Extract to read:
>> Begin

Although language models have achieved remarkable success on various NLP tasks, their inability to reason is often seen as a limitation that cannot be overcome by increasing the model size alone (Rae et al., 2022; Wei et al., 2022b; Wang

et al., 2023). Although reasoning capabilities are a crucial prerequisite for the reliability of language models, this field is still relatively less researched and receives negligible attention. While Figure 4 exhibits high growth rates for knowledge graph reasoning and numerical reasoning in particular, research related to reasoning is still rather underrepresented compared to the more popular FoS.

## 6 Conclusion

Recent years have witnessed an increasing prominence of NLP research. To summarize recent developments and provide an overview of this research area, we defined a taxonomy of FoS in NLP and analyzed recent research developments.

Our findings show that a large number of FoS have been studied, including trending fields such as multimodality, responsible & trustworthy NLP, and natural language interfaces. While recent developments are largely a result of recent advances in language models, we have noted a lack of research pertaining to teaching these language models to reason and thereby afford more reliable predictions.

>> End

Provided data:

>> Begin

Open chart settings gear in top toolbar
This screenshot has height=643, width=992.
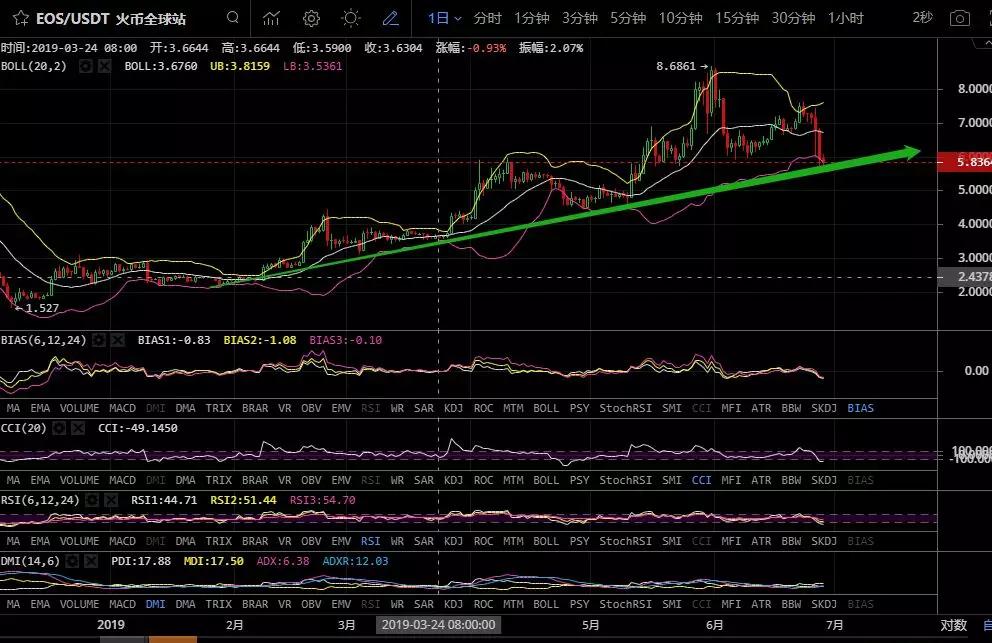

>> End

Exercise brief: Reproduce the passage on NLP research, starting at the words "Recent years have" and ending after "more reliable predictions.", with "taxonomy" swapped for "classification".

Written solution:
Recent years have witnessed an increasing prominence of NLP research. To summarize recent developments and provide an overview of this research area, we defined a classification of FoS in NLP and analyzed recent research developments.

Our findings show that a large number of FoS have been studied, including trending fields such as multimodality, responsible & trustworthy NLP, and natural language interfaces. While recent developments are largely a result of recent advances in language models, we have noted a lack of research pertaining to teaching these language models to reason and thereby afford more reliable predictions.